I do get a kick out of women who tell me "When you get as old as I am, you'll understand that now you can't X". Usually these women are younger than me and I worry that so many women limit themselves with all these "shoulds" that have nothing to do with reality but are simply 'rules' that somehow because law in their minds.

Gayle, I even had a friend say that after a certain age, one shouldn't wear t-shirts! I really can't figure that one out, and I'm wearing Storytelling Festival t-shirts (and "Metaphors Be With You") for as long as I want -- so there!
My favorite (dont' tell the others) niece was born when I was 40, so when she was 4, we went through the years, "When you were 1, I was 41, . . .now you are 4 and I'm 44, and next year," so proud to know her numbers, she said, "I'll be 5 and you'll be 55." Yikes! By that math I'd now be . . .nope, not going there . . .
(My mom never lied about her age, but she did teach us that it wasn't polite to ask grown women their ages. I guessed they weren't as proud of birthdays as we kids were).

Age is just a number -- 77 and still hot!
Now, a song for you!
http://www.youtube.com/watch?v=4mMnUDaOJT0

Good God, at what age am I not supposed to wear T-shirts? Because I expect I'll die in jeans and a T-shirt. They are the housedress of my generation.

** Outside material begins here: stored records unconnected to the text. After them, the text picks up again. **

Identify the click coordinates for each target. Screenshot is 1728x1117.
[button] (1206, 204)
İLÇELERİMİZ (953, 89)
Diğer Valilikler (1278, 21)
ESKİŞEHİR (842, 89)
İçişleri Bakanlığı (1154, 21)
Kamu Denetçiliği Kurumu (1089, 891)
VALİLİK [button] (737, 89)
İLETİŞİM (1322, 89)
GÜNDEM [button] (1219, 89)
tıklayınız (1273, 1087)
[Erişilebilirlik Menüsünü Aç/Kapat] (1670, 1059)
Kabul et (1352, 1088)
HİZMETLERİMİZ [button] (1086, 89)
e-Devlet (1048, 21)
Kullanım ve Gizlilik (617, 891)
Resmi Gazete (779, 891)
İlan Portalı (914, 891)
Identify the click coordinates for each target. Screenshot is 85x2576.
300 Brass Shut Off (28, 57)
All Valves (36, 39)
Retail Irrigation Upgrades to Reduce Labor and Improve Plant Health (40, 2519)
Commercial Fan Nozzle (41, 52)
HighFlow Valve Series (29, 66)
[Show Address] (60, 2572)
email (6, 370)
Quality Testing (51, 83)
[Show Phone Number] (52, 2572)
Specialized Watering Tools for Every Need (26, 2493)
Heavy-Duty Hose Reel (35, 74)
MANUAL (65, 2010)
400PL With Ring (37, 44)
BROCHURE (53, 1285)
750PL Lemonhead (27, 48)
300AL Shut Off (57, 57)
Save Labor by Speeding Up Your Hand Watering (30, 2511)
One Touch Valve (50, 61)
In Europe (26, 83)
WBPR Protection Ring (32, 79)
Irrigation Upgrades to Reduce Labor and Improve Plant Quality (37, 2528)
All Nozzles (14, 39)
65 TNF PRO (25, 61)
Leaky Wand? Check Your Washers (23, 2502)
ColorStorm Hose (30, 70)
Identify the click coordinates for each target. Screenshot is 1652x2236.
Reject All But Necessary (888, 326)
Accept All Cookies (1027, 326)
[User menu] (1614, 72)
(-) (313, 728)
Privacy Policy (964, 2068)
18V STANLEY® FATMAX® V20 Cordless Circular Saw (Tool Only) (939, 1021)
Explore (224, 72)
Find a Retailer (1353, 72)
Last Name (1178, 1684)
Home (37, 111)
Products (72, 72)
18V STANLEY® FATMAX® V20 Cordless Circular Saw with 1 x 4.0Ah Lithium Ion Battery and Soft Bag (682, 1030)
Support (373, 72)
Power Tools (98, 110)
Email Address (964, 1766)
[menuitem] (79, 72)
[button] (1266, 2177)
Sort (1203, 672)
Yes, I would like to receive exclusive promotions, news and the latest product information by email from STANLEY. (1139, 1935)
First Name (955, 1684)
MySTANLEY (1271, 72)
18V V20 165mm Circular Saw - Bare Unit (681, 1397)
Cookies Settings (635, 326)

And I want to be cremated with my socks on because my feet are always cold and I don't expect that to change just because I'm dead.

It was whatever age she was (and I think she's younger than I), but to be fair, when I looked startled, she amended it to just a rule for herself, not others . . .

Men hide their age sometimes too. My father-in-law lied about his age as a boy so he could go into the coal mines sooner and start earning money. Later when he wanted to draw Social Security he had a heck of a time proving his age. When we buried him, we were still not sure, and I think his death certificate has him as a year younger than his oldest sister, even though there were a couple of brothers between them. Young in life, young in death.
Me? 56 and proud of every one of those years, and the gray hairs to go with them.

Oh Elaine, I'm 57 and look it, you look 40! I figure kids make us older, and I've earned every damn gray hair (and work hard to make it look blond! LOL)

Granny Sue, good to see you here at TLC. Your blog and this one were the first I added to my toolbar favorites so I could check them daily. Love the New Year's stories!